Sementara Sekretaris Tim 9 Hikmahanto Juwono menanggapi santai terkait berbagai pendapat dan penolakan dibentuknya Tim 9 untuk menyelesaikan konflik Komisi Pemberantasan Korupsi-Polri. Guru Besar Hukum Internasional tersebut mengatakan, dengan lugas bahwa inisiatif terbentuknya kelompok tersebut berasal dari presiden dan bukan inisiatif mereka pribadi.
"Kita tuh diundang loh sama Presiden. Jadi bukan tanpa sebab, tiba-tiba datang dan merekomendasikan hasil penyelidikan kita ke Presiden. Presiden itu kan sebenarnya berhak meminta masukan dari siapa saja dan dari mana saja, baik lembaga hukum, pakar hukum ataupun sahabat," ujar Hikmahanto kepada Liputan6.com, Jumat 30 Januari.

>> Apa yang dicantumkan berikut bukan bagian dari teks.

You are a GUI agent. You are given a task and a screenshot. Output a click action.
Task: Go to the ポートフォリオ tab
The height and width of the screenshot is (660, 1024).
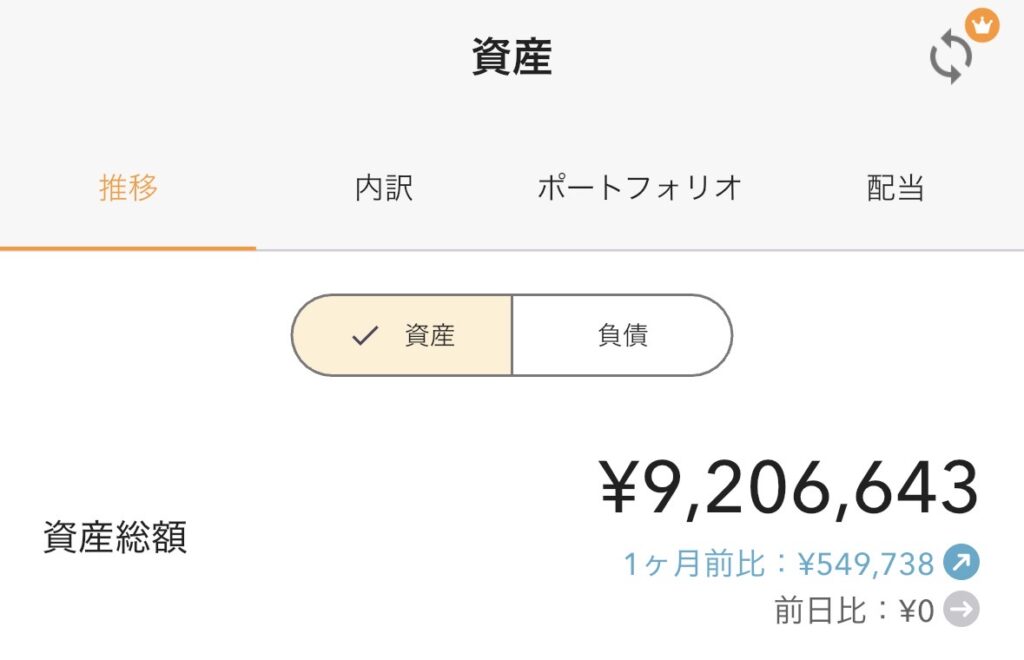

Bagi Hikmahanto, keberadaan Tim 9 sebatas merekomendasikan hal-hal yang menurut mereka baik dilakukan, tanpa intervensi dari Tim 9. Ia tidak mengklaim masukan dari Tim 9 adalah yang paling baik.
"Tim 9 hanya mengumpulkan fakta-fakta yang kita dapatkan lalu rangkumannya kita berikan ke Presiden. Keputusan akhirnya ya terserah Pak Presiden mau dengar yang mana. Presiden berhak menentukan pilihan," ucap Hikmahanto. (Tnt/Sun)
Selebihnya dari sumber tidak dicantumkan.